§ **Try it**: Word for word, repeat the data; no picture should appear in the result.

[Pixel coordinate grounding data]
###
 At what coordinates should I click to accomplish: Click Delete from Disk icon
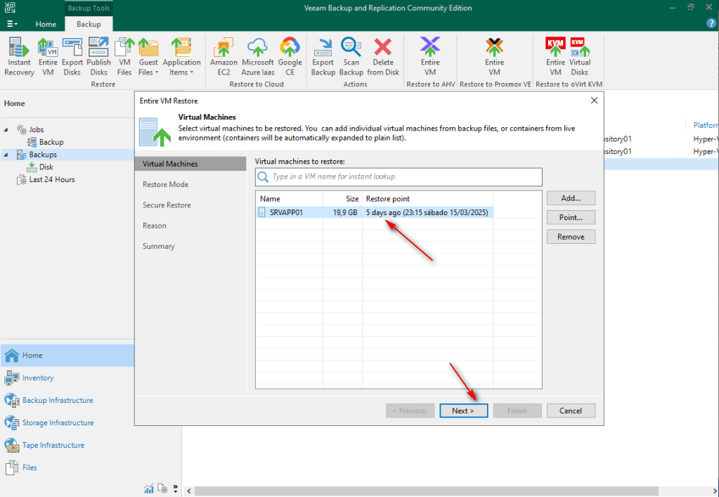pyautogui.click(x=383, y=56)
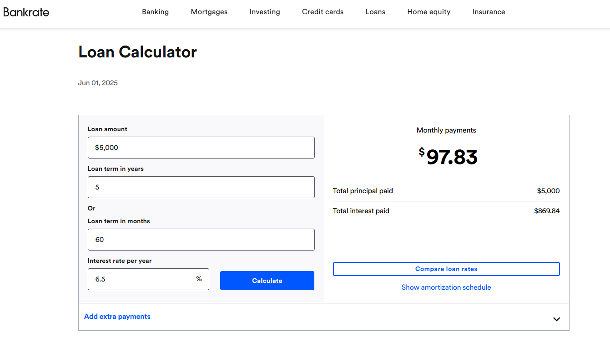Screen dimensions: 610x343
Task: Open the Insurance menu
Action: (x=489, y=12)
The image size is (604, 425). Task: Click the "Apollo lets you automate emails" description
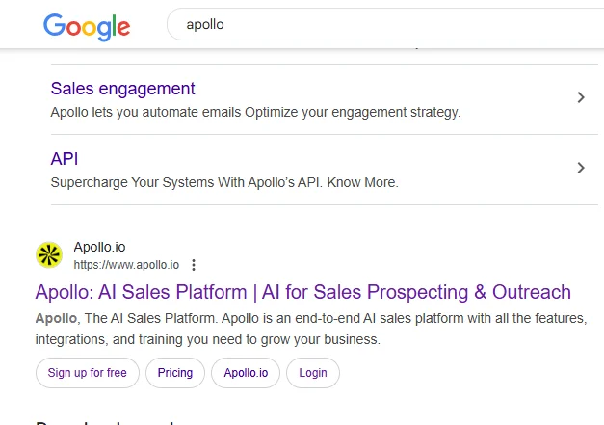(x=255, y=112)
###
§ **Exercise response**:
 At what coordinates should I click to accomplish: Click Delete from Disk icon
pyautogui.click(x=383, y=56)
Screen dimensions: 610x343
Task: Open the Insurance menu
Action: (x=489, y=12)
The image size is (604, 425). Task: Click the "Apollo lets you automate emails" description
(x=255, y=112)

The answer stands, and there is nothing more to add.